Descriptive statistics, mean and standard deviation, were calculated for continuous variables. For categorical variables, number and percentage were calculated for each level of the variable. The paired t-test was used to test the null hypothesis that the mean TAT was equal to the mean FatDXA. Multiple regression analysis was used to derive equations to predict TAT and each of the subdepots SAT, VAT, and IMAT using the T0 data. Potential independent variables for the regression equations included FatDXA, age, race, sex, Tanner stage, and their interactions. The backward-elimination method was used to select the subset of independent variables to retain in the prediction equations. The predicted residual sum of squares method (PRESS) was used to as an alternative to data splitting to validate the model (29). R2PRESS and the SEEPRESS statistics are provided to give an assessment of the validity of the equations. Although T1 and T2 follow-up data do not represent an independent data set, they were used to check the prediction equations. Descriptive statistics, mean, standard deviation, and interquartile range, were calculated for the difference between the predicted and measured values. The hypothesis that the mean difference was equal to zero was tested using a paired t-test. There were 22 children with follow-up data at T1 and T2. This sample size has a power of 80% to detect a difference of 0.6 × (SD of the difference) using a paired t-test (two-tailed) with a level of significance of 0.05. Separate analyses were performed for each variable.
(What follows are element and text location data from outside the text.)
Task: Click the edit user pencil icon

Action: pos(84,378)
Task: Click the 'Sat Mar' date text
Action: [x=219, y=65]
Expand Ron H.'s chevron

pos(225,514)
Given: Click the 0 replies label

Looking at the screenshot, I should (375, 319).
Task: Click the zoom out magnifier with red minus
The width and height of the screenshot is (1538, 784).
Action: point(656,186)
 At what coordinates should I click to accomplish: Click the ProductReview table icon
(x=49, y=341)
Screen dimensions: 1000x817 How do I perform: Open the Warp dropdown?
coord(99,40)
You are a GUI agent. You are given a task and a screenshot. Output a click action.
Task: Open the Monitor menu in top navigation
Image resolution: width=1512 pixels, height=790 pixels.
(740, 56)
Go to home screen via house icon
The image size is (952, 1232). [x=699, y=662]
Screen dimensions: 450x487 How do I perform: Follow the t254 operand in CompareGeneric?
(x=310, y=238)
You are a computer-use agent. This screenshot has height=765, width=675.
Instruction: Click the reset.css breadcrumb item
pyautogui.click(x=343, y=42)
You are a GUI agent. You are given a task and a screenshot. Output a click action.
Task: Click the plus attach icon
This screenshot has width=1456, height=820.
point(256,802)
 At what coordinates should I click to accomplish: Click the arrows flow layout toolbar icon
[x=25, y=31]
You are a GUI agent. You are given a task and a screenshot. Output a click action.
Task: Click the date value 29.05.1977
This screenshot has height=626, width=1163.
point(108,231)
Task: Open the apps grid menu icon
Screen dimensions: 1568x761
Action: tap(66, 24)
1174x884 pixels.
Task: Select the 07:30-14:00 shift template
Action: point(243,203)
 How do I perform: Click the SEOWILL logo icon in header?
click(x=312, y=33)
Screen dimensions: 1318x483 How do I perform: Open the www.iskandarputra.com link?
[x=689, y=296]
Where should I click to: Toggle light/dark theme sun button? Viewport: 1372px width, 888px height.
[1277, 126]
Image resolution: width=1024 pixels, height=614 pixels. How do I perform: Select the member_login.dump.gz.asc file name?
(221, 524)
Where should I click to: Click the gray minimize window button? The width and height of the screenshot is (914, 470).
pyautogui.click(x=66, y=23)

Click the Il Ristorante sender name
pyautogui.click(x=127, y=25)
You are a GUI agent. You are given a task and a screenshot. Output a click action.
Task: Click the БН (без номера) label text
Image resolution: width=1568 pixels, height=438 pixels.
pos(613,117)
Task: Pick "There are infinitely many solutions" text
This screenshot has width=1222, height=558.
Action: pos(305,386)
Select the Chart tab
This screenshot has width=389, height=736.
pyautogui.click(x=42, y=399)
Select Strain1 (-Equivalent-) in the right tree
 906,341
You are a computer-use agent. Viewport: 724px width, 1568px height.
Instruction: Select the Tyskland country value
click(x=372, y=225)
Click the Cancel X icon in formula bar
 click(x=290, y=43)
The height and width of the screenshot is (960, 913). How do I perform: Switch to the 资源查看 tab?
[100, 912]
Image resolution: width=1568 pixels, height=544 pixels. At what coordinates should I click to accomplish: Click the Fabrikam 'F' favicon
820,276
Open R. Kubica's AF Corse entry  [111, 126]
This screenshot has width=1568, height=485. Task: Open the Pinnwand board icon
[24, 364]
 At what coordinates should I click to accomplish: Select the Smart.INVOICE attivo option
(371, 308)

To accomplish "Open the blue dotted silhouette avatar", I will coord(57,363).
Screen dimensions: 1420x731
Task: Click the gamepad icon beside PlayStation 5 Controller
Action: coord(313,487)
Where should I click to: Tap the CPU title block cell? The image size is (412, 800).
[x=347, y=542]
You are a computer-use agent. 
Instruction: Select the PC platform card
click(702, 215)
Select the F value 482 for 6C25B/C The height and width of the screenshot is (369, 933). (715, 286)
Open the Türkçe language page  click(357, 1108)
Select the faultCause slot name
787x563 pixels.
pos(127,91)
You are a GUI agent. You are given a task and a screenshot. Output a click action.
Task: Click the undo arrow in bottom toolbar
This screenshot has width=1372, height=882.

All statistical analyses were performed using the SAS version 9.2 software package (SAS Institute, Cary, NC) for personal computer. The level of significance for all statistical tests of hypotheses was 0.05.

Statement of Financial Support

This work was supported by the National Institute of Child Health & Human Development (grant RO1 HD42187) and the National Institute of Diabetes & Digestive & Kidney Diseases (grants PO1 DK42618, P30 DK26687, and RR 024156).